Jiri Cizek: Grandfather. Quantum physicist. Book lover. Ice-cream connoisseur. Born Aug. 24, 1938 in Prague; died Dec. 24, 2024, in Toronto, from COVID-19; aged 86.

Jiri CizekCourtesy of family
Jiri Cizek, a mathematician, orbited through life in cycles of exile and reunion.
He is best known for his 1966 work called Coupled Clusters Theory, now considered foundational in the field of molecular chemistry. He was a lifelong lateral thinker whose intellectual gymnastics defied the boundaries of theoretical math, quantum physics and molecular chemistry. But to his children, he always described his coupled clusters simply as, “the study of how electrons hold hands.”
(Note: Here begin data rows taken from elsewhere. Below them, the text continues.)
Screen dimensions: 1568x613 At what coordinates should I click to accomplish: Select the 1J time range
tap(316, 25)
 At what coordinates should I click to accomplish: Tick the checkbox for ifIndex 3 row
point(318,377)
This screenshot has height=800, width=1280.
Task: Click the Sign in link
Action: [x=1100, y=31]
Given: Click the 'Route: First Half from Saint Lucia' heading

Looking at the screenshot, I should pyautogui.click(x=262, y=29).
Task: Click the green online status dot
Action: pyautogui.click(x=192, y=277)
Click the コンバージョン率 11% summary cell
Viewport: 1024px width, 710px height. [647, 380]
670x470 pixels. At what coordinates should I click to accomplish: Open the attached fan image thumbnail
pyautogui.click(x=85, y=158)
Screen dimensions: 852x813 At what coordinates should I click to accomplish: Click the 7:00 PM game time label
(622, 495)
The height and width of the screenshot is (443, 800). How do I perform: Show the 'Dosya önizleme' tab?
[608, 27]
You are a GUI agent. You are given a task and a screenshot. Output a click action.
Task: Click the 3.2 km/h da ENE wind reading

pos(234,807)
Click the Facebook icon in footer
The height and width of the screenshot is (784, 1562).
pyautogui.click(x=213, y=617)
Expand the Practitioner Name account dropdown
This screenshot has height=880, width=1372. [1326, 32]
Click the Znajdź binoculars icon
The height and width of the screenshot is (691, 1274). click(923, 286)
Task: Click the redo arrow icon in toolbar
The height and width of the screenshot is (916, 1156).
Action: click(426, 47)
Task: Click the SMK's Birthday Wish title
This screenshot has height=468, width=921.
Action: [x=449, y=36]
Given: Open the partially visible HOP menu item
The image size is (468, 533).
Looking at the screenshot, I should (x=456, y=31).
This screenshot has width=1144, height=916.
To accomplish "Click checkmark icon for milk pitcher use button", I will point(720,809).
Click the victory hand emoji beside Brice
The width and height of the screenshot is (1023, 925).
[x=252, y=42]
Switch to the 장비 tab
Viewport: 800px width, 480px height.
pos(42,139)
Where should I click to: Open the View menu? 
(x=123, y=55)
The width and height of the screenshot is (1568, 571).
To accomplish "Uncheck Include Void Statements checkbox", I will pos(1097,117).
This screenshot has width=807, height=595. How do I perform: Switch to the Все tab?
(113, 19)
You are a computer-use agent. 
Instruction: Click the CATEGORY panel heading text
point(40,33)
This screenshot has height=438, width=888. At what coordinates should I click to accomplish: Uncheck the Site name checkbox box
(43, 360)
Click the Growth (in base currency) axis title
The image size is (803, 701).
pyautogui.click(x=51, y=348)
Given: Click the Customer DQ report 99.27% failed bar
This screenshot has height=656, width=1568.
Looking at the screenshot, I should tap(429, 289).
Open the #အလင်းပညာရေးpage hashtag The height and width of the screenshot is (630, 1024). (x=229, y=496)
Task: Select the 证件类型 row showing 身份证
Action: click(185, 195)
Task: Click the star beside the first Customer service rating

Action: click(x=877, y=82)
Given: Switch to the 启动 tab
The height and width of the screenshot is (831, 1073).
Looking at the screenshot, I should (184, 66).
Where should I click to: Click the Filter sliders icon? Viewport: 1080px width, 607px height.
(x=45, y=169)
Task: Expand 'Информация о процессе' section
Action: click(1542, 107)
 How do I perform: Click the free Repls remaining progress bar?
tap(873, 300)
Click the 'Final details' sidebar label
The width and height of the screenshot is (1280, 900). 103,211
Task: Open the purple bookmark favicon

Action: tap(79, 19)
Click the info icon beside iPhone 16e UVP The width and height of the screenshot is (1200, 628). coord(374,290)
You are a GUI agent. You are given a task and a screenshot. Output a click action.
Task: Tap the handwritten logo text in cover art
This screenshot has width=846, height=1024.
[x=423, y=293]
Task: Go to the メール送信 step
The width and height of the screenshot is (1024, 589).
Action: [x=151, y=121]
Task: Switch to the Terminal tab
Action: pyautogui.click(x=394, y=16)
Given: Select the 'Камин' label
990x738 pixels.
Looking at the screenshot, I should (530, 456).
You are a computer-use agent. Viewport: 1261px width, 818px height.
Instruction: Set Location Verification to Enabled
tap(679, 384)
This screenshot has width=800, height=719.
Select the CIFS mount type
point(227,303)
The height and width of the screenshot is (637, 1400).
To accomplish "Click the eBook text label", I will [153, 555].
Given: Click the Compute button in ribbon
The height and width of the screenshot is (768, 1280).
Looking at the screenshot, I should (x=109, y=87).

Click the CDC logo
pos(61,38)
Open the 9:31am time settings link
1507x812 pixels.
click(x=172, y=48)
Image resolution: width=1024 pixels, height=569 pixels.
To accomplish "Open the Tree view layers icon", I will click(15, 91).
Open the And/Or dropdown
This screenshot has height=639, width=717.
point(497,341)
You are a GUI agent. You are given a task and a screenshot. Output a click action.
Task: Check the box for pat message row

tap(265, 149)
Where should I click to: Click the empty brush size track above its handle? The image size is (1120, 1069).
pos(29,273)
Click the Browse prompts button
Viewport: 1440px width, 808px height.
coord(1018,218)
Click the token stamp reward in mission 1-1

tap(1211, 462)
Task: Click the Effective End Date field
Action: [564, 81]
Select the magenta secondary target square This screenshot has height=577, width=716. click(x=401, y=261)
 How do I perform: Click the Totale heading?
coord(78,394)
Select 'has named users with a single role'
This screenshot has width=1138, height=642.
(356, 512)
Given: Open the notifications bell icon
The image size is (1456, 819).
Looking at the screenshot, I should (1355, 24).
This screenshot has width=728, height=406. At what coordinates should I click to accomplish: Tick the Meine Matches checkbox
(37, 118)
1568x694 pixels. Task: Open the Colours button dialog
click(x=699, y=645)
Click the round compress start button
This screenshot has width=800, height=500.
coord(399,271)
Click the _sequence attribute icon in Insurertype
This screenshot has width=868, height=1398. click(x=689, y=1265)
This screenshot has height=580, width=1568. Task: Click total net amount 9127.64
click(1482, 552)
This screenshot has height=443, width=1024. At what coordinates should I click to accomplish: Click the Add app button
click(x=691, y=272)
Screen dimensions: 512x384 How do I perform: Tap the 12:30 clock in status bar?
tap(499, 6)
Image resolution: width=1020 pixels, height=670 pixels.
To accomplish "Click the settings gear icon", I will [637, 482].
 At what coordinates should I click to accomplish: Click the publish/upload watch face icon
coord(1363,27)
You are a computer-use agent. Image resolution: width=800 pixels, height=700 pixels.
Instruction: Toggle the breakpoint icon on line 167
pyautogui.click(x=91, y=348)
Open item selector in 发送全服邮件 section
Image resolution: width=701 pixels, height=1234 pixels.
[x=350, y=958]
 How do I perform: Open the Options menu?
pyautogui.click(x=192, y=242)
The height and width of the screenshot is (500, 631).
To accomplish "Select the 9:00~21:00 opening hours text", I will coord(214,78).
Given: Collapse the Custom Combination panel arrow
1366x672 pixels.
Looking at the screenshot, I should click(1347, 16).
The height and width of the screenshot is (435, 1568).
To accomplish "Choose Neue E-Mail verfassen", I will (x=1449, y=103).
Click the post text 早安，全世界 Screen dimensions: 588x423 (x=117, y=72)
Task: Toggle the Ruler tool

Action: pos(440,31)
Jiri was born days before the Nazi occupation of Czechoslovakia in 1938. His parents, both doctors, were busy at the clinics, so as a small boy, he often walked home alone across town from the English School. During air raids, strangers would grab his hand to pull him off the sidewalk into the safety of bomb shelters. In 1940, his mother, a pediatrician, was fired from her position at the state hospital by Nazi collaborators – for her Jewish ancestry. She found work at a private clinic and, after the war, she went on to become the country’s founder of children’s endocrinology. Meanwhile, at the family villa, Jiri was raised by his grandmother, Marie, who doted on the smart, but starry-eyed child. Everyone assumed he would also become a doctor. But Jiri gravitated toward philosophy and mathematics by way of model airplanes, which he built in his tiny bedroom in the attic. He was already amassing books like a magnet. By 17, Jiri had developed a mastery of calculus and published his first two scientific papers on polarography before graduating from high school.
A year later, he lost his father to a heart attack. Jiri was devastated but completed his Master’s thesis and then turned to Mathematics and Quantum Physics to pursue his PhD.
At the Academy, he met and fell in love with lab technician Ludmila Zamazalova. They began secretly dating, until one day on the elevator, he overheard colleagues making fun of her for flooding the building after she had forgotten to turn off a tap. He broke his silence to defend her honour and they married shortly thereafter. Their son, Petr, was born in 1964.
Before his marriage, the regime unexpectedly permitted Jiri to pursue research in Paris. There, he acquired his love for the French language, French New Wave Cinema and croissants. He also had his first exposure to a powerful IBM computer. But even still, there weren’t yet computer programs strong enough to calculate molecules and atoms in the way Jiri had in mind. So he did most of it by hand.

At the Academy, Jiri Cizek met and fell in love with lab technician Ludmila Zamazalova, who he would later marry.Courtesy of family
When Russian tanks rolled in to crush Prague Spring in 1968, Canadian friends scrambled to organize an invitation for Jiri and family to visit the recently established University of Waterloo. The stay was meant to last only a few months. But soon his daughter, Katerina, was born and months turned into years. He arranged for his mother to join the family and Jiri settled into life as a professor of Applied Mathematics. His office was in the Math building, built around a massive room to house an IBM computer. By then, computer programs were strong enough for Jiri to calculate: he often ran complicated calculations over weekends, much to the chagrin of the technicians who would call him in the middle of the night complaining he had crashed the whole mainframe – again.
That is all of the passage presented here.